● **Exercise task**: Find every line in the listing below that contains the word "This", and copy each of those lines.

● **Available data**:
>>>>>

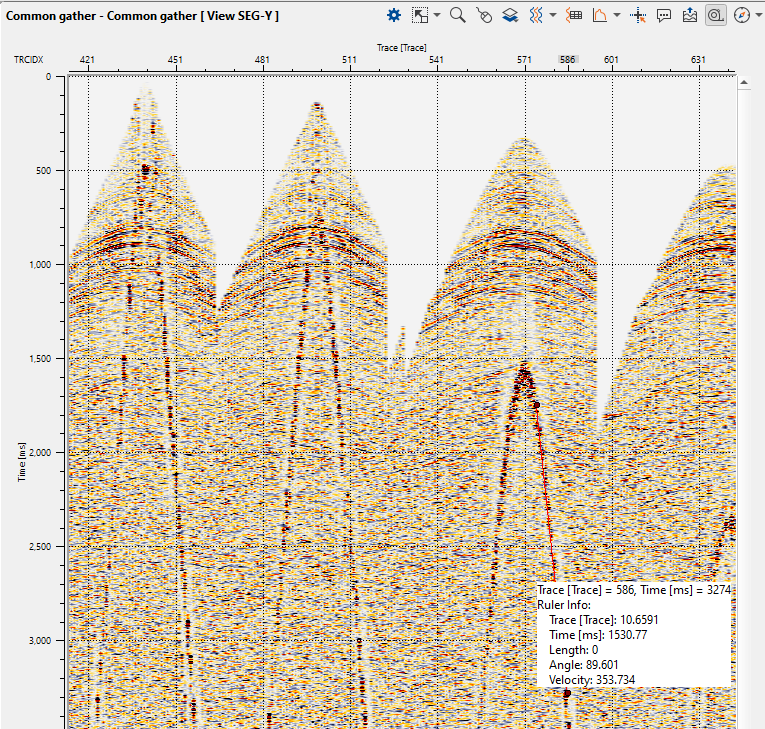Open the stacked layers icon

[x=510, y=15]
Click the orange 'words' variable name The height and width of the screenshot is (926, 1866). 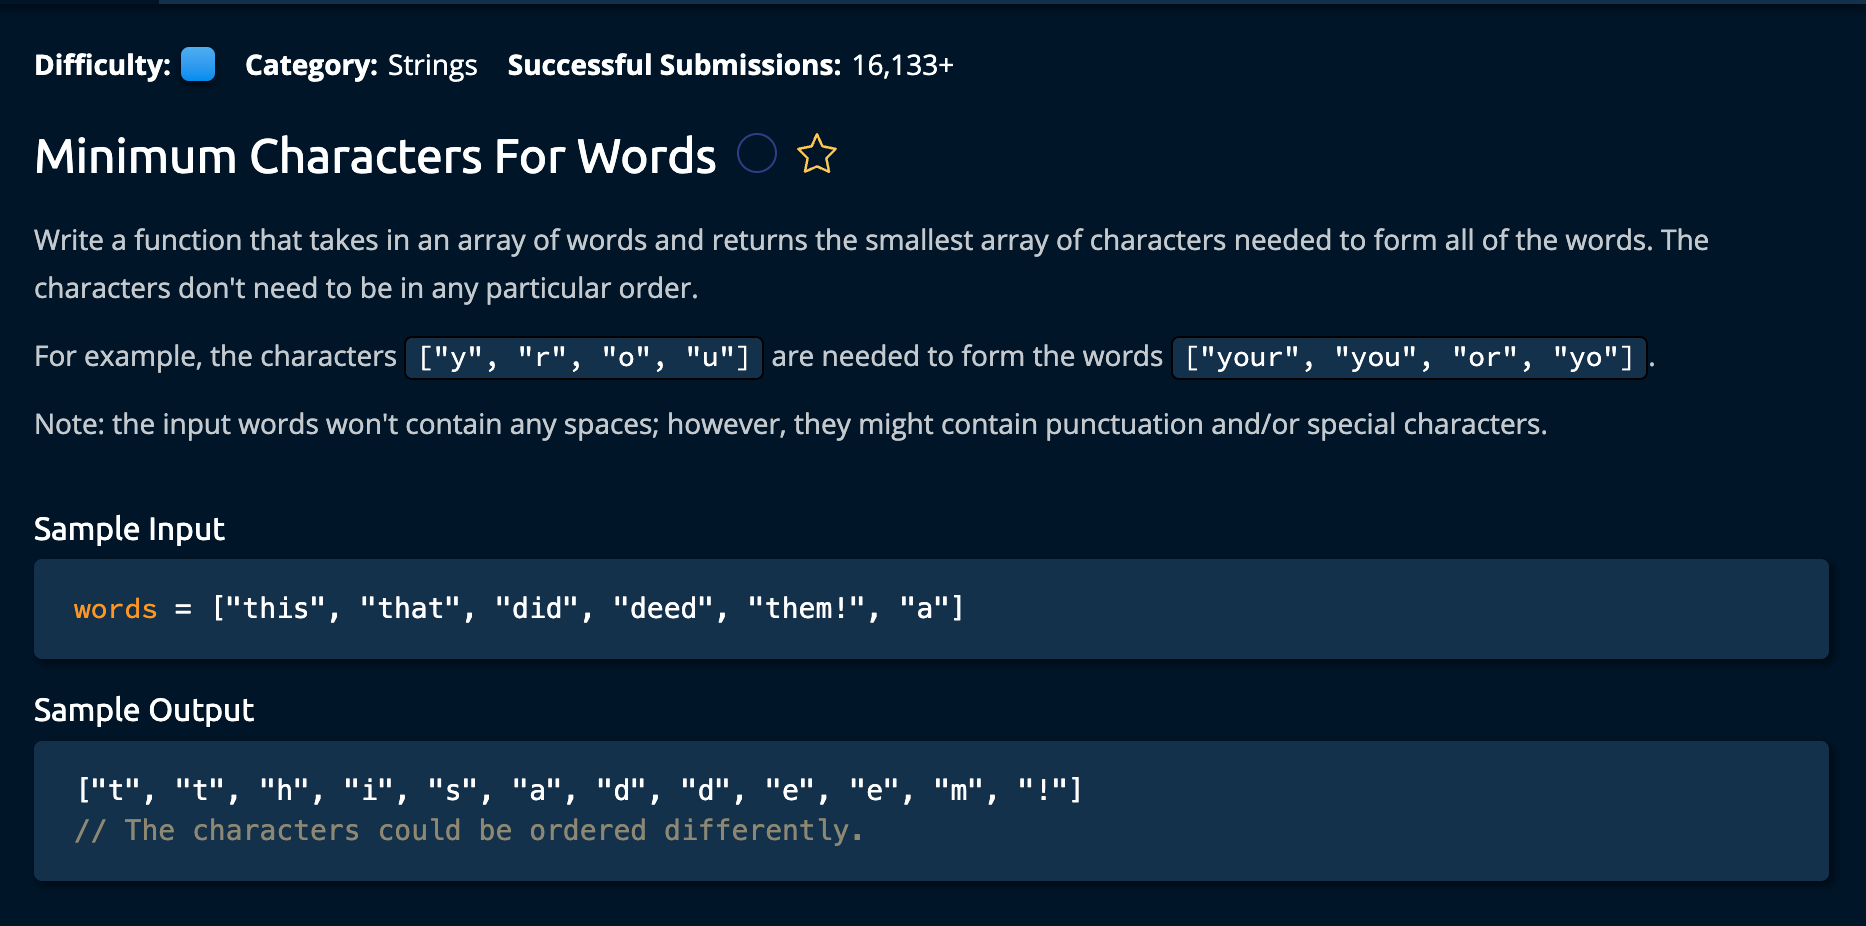(115, 609)
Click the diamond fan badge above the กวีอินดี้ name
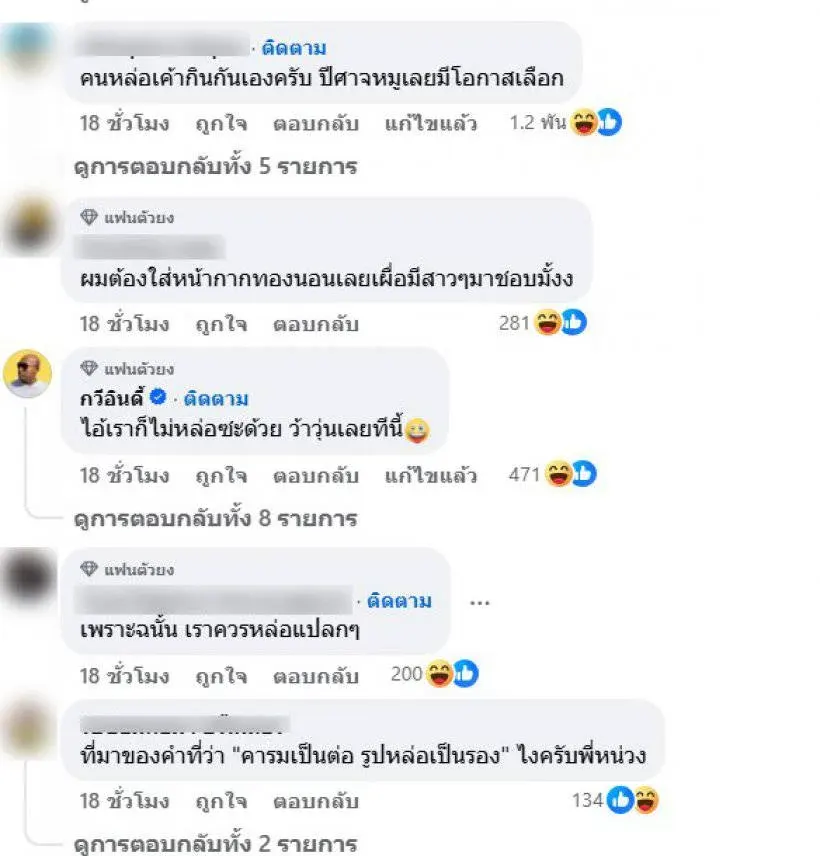 tap(89, 368)
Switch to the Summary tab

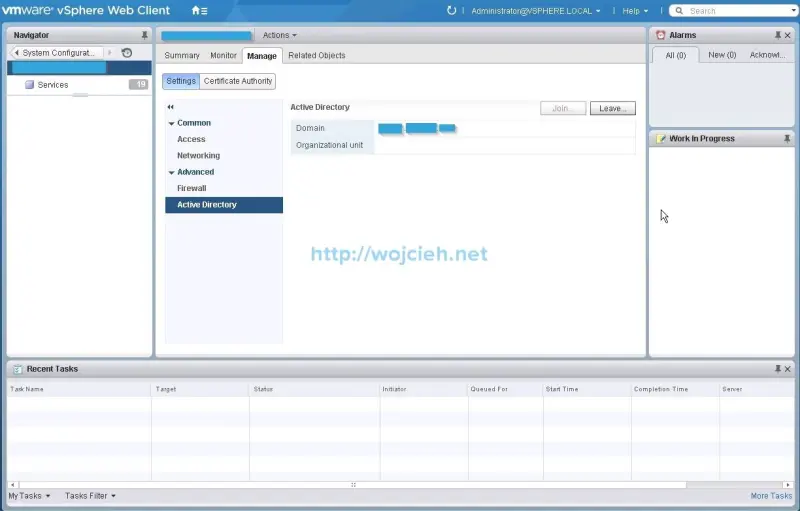click(x=182, y=56)
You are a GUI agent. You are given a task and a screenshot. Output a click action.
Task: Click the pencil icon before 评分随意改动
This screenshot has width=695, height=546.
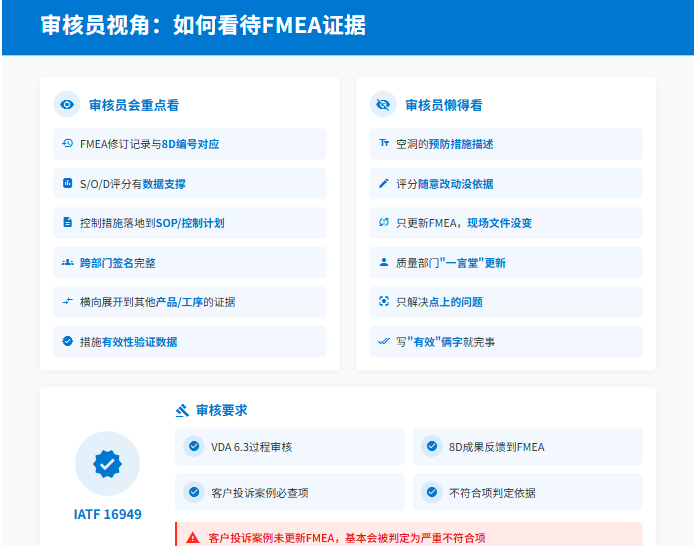tap(383, 184)
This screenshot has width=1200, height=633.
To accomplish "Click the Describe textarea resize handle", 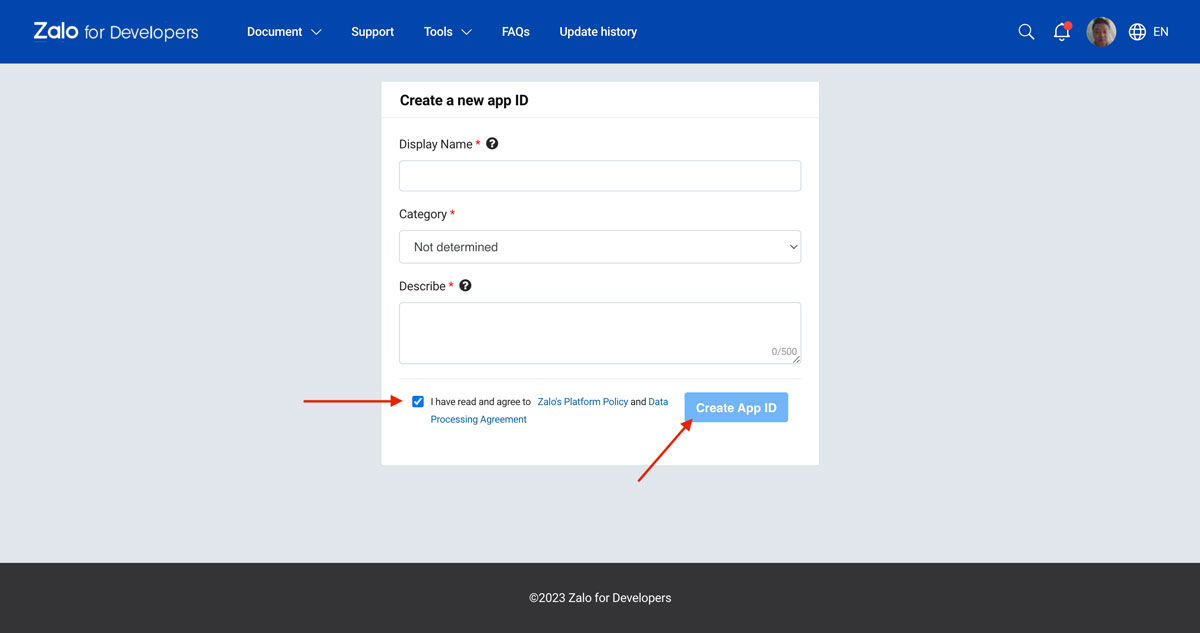I will [x=796, y=359].
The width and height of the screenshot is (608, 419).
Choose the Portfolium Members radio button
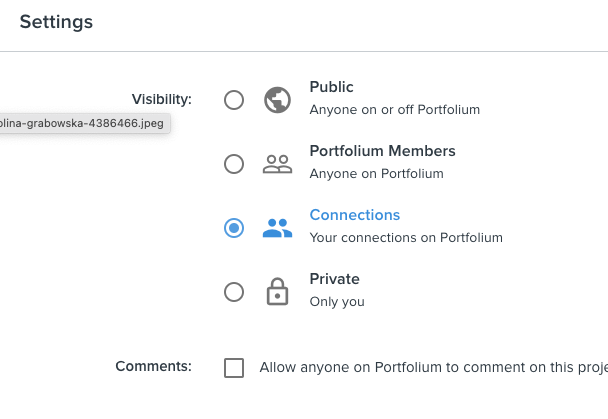tap(234, 164)
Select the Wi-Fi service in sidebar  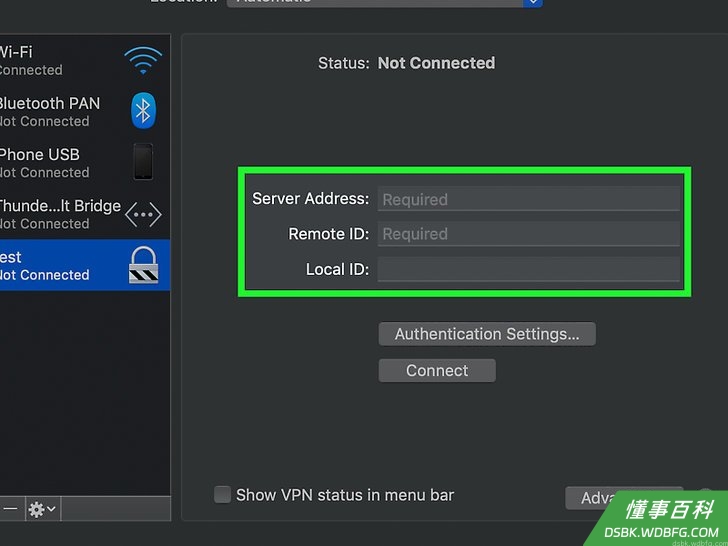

<<<<<

● **Complete answer**:
This screenshot has width=695, height=546.
This screenshot has width=1200, height=633.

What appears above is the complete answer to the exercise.